Вдруг стена, очевидно, имевшая ухо, взревела по-бабьи:
— Романыч, уж ты закрепись: он сгноит тебя вовсе; за комнату — плочено; кто же погонит? Скажу я вам, Сила Мосеич, и очинно даже нейдет в ваши годы таким страхованьем себя унижать: захмелевшего человека гноить.
Так сказавши, стена замолчала: верней, — за стеной замолчали, и Грибиков фукнул:
— А чтоб тебе, стерва!
И вышел, — сидеть на скамье, подтабачивать воздухи, все ожидая, что воздухи вот просветятся, и мутное небо под небом рассеется, чтобы стать ясным, что лопнувший диск в колпаке небосвода, кричащий жарой, станет дутым, хладнеющим, розовым солнцем, неукоснительно улетающим в пошелестение клёнов напротив.

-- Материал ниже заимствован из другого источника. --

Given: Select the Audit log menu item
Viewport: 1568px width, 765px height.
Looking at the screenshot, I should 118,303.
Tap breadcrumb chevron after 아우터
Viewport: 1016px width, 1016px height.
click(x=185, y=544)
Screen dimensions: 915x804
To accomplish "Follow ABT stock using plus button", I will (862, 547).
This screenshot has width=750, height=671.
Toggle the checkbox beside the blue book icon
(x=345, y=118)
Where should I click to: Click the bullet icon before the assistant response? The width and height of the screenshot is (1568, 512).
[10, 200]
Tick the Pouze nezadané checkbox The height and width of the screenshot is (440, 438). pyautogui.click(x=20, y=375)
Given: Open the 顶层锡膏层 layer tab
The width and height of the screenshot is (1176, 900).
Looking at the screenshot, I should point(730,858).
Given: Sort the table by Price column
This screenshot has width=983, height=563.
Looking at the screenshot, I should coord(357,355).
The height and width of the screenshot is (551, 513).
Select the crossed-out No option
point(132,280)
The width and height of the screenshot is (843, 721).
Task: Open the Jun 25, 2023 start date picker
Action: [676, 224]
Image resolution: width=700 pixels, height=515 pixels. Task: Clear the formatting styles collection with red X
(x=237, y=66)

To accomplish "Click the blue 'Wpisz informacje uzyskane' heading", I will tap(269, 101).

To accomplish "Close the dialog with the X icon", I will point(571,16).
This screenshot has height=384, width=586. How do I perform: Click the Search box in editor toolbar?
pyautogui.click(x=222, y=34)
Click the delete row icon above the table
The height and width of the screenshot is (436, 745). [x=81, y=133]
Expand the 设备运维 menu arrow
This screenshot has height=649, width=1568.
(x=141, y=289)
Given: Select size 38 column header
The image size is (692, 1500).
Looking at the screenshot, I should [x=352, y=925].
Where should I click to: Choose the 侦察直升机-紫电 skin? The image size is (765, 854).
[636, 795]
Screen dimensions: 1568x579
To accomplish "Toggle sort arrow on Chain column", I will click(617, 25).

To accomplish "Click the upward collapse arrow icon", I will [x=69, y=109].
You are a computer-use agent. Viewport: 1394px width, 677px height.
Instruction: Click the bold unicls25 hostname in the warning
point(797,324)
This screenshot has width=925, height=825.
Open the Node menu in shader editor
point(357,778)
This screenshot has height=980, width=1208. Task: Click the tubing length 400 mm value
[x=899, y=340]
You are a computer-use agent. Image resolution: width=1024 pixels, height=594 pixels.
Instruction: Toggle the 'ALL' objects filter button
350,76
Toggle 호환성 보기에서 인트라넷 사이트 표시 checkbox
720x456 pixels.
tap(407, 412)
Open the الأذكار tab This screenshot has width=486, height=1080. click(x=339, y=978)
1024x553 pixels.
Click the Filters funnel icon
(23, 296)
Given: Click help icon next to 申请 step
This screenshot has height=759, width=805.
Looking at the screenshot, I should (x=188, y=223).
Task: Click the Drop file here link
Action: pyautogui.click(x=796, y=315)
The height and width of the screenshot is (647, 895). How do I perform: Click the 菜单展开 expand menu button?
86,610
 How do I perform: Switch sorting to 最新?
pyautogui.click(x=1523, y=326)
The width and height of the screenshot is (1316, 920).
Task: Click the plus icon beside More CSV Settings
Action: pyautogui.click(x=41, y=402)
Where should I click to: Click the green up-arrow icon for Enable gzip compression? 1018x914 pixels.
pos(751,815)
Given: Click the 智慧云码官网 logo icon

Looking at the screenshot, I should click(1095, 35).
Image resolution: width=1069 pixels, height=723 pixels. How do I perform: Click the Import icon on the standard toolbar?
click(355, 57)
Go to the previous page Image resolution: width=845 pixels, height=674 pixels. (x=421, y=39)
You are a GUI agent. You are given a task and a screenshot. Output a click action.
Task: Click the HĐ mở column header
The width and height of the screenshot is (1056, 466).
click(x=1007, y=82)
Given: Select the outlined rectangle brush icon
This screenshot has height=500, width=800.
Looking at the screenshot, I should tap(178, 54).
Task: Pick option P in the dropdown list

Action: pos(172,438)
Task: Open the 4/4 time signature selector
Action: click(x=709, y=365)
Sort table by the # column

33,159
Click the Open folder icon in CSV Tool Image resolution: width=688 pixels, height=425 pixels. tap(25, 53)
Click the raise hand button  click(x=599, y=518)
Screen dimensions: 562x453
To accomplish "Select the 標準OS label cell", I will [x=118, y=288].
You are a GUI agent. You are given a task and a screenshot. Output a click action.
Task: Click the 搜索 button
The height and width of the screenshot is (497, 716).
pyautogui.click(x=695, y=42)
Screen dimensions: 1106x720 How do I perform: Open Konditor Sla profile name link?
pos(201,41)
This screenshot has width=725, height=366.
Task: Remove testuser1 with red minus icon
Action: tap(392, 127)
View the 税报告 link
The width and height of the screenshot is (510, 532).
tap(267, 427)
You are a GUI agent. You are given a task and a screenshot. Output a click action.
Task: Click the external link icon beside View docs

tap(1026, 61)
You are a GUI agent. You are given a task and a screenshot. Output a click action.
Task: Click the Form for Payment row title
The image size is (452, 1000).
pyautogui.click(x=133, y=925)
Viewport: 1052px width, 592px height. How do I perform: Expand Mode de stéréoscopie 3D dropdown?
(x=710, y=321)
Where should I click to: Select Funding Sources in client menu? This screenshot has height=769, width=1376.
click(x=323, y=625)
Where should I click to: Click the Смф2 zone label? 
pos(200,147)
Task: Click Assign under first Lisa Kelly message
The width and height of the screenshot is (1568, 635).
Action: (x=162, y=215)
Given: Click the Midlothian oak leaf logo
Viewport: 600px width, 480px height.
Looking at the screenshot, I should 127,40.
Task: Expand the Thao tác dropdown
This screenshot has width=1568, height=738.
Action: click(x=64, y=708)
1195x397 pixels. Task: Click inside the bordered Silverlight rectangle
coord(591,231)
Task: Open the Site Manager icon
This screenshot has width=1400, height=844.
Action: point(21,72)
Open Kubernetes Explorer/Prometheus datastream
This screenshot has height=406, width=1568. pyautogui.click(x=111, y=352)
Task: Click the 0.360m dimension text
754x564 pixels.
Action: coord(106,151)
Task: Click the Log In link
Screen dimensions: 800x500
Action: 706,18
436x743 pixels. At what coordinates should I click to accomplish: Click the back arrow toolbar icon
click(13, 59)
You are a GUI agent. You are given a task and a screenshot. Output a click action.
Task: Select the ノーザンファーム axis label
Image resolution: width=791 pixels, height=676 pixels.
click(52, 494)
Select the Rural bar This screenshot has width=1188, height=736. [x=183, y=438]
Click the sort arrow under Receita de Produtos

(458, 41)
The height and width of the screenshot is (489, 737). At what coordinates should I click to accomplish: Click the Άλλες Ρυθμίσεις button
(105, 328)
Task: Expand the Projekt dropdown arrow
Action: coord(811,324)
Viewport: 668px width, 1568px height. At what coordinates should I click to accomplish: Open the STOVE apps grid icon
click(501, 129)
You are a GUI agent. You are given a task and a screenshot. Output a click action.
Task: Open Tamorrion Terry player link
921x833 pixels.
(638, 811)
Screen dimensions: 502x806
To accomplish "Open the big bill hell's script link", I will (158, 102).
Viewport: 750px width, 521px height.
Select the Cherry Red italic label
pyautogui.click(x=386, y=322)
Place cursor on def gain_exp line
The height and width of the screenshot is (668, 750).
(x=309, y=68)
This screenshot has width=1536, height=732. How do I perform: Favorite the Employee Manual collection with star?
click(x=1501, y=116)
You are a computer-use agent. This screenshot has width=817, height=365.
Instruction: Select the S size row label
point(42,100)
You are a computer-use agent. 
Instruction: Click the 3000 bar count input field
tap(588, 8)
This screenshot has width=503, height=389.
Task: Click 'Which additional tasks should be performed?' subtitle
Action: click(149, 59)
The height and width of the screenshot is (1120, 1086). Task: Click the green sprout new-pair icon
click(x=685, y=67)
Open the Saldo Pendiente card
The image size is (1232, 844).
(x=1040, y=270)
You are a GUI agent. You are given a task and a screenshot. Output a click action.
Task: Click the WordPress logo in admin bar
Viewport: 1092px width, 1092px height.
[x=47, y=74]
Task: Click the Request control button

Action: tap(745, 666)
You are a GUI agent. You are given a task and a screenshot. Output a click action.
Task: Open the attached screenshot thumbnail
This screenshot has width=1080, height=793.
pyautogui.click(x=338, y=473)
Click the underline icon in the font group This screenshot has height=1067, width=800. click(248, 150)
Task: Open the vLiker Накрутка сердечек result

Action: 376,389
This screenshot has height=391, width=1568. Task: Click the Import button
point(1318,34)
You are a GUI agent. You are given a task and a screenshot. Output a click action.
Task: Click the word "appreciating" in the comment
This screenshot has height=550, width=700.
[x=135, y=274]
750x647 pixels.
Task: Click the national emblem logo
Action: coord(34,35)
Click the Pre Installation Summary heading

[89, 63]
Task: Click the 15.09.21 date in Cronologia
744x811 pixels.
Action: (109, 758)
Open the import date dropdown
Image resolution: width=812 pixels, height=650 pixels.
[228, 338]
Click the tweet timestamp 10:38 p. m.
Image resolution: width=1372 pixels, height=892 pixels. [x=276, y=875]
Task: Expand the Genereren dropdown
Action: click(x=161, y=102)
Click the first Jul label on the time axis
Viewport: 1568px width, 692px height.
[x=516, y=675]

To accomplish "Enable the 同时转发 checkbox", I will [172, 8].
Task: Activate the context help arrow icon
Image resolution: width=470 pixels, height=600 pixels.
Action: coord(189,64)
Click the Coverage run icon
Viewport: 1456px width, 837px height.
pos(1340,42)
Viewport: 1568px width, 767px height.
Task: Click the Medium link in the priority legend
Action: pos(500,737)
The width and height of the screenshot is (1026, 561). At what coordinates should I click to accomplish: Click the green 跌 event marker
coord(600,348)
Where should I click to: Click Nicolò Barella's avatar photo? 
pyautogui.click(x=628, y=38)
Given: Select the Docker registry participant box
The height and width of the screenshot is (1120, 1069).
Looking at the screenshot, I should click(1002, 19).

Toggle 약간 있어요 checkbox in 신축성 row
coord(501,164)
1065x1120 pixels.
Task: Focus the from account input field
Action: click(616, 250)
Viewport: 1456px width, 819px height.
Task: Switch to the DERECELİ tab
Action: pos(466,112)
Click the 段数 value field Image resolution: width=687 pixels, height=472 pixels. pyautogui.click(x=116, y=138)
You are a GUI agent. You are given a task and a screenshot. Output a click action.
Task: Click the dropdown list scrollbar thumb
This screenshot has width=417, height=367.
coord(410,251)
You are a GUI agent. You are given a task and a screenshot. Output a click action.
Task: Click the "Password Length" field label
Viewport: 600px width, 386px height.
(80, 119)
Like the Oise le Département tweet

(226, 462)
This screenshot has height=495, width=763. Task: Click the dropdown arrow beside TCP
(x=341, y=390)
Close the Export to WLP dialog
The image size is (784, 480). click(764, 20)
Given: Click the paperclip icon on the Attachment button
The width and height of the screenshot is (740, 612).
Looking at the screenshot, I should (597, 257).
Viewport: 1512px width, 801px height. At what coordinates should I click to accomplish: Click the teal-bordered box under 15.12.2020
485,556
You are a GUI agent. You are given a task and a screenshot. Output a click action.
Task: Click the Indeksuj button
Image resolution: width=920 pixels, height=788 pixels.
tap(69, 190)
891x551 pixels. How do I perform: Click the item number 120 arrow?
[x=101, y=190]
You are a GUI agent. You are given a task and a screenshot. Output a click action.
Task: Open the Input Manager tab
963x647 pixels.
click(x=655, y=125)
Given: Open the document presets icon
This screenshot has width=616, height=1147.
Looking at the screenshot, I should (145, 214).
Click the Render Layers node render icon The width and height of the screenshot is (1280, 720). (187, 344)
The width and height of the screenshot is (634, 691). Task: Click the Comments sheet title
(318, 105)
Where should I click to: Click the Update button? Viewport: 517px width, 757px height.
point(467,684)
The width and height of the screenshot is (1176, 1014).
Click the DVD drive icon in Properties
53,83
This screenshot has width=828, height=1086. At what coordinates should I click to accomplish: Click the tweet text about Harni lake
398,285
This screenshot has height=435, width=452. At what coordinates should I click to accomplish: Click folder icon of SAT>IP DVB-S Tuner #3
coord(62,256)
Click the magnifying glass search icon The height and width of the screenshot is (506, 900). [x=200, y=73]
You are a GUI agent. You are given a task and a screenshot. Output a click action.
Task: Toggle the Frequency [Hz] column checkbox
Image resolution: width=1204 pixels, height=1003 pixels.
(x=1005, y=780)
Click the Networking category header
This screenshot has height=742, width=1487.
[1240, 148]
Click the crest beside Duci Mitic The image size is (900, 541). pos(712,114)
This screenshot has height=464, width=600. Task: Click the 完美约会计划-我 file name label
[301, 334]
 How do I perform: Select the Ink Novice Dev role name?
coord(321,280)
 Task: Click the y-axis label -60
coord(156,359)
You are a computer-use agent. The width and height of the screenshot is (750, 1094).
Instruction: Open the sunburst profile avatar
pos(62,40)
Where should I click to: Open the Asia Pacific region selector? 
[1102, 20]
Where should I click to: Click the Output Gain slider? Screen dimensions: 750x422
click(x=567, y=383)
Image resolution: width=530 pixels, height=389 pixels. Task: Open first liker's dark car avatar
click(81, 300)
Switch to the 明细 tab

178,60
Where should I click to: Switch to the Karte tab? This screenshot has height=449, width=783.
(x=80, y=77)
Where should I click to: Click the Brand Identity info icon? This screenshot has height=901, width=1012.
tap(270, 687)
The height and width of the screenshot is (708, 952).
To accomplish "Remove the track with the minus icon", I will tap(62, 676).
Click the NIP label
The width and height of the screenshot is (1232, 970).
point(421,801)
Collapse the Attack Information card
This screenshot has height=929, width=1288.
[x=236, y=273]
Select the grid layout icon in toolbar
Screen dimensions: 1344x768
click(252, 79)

Подхватят тогда краснокудрый дымок из трубы раздувай ветров, и воззрится из вечера стеклами тот красноокий домишечка, чтобы потом под измятой периною тьмы: почивали все пестрости, днем бросающие красноречие пятен, а ночью притихшие; ноченька там за окошками: повеселите я, как лютиками, — желтоглазыми огонечками: ситцевой и черно-желтою кофтой старухи, томительно вяжущей спицами серый чулок из судеб человеческих; в эти часы за воротами свяжется смехотворная скрипитчатая, сиволапые краснобаи; и кончится все — размордаями и подвываньями бабьими; и у кого-то из носу пойдет краснокап; и на крик поглядит из-за форточки там перепуганный кто-нибудь.